(Items listed in a dataset)

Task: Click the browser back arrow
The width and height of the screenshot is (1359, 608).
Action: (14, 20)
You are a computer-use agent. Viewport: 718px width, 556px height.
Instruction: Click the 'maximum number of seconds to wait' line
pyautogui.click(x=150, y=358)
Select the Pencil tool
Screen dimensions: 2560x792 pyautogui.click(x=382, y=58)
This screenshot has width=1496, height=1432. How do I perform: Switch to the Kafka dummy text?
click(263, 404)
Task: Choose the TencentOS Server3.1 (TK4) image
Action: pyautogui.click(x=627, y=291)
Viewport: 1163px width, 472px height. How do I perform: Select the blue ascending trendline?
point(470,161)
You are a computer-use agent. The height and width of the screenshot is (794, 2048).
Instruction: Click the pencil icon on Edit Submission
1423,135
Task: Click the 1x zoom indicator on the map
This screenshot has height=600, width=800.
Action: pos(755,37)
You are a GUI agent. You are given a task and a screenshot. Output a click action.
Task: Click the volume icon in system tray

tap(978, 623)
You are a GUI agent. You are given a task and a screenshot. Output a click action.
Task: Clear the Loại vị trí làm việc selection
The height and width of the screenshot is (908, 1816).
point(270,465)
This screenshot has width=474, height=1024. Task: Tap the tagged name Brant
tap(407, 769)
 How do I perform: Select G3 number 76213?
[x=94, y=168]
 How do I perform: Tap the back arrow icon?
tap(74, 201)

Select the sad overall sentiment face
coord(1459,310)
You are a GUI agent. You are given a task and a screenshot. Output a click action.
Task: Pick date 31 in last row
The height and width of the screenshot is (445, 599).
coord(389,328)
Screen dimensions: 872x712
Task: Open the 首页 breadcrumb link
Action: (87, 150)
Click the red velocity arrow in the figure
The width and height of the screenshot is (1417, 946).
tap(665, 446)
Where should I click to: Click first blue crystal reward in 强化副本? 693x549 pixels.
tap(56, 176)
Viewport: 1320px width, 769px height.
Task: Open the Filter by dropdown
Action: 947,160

Task details: Every line above has to be restated word for word.

Solved problem:
Task: Click the browser back arrow
The width and height of the screenshot is (1359, 608).
Action: (14, 20)
You are a computer-use agent. Viewport: 718px width, 556px height.
Instruction: Click the 'maximum number of seconds to wait' line
pyautogui.click(x=150, y=358)
Select the Pencil tool
Screen dimensions: 2560x792 pyautogui.click(x=382, y=58)
This screenshot has width=1496, height=1432. How do I perform: Switch to the Kafka dummy text?
click(263, 404)
Task: Choose the TencentOS Server3.1 (TK4) image
Action: pyautogui.click(x=627, y=291)
Viewport: 1163px width, 472px height. How do I perform: Select the blue ascending trendline?
point(470,161)
You are a computer-use agent. The height and width of the screenshot is (794, 2048).
Instruction: Click the pencil icon on Edit Submission
1423,135
Task: Click the 1x zoom indicator on the map
This screenshot has height=600, width=800.
Action: pos(755,37)
You are a GUI agent. You are given a task and a screenshot. Output a click action.
Task: Click the volume icon in system tray

tap(978, 623)
You are a GUI agent. You are given a task and a screenshot. Output a click action.
Task: Clear the Loại vị trí làm việc selection
The height and width of the screenshot is (908, 1816).
point(270,465)
This screenshot has width=474, height=1024. Task: Tap the tagged name Brant
tap(407, 769)
 How do I perform: Select G3 number 76213?
[x=94, y=168]
 How do I perform: Tap the back arrow icon?
tap(74, 201)

Select the sad overall sentiment face
coord(1459,310)
You are a GUI agent. You are given a task and a screenshot. Output a click action.
Task: Pick date 31 in last row
The height and width of the screenshot is (445, 599).
coord(389,328)
Screen dimensions: 872x712
Task: Open the 首页 breadcrumb link
Action: (87, 150)
Click the red velocity arrow in the figure
The width and height of the screenshot is (1417, 946).
tap(665, 446)
Where should I click to: Click first blue crystal reward in 强化副本? 693x549 pixels.
tap(56, 176)
Viewport: 1320px width, 769px height.
Task: Open the Filter by dropdown
Action: 947,160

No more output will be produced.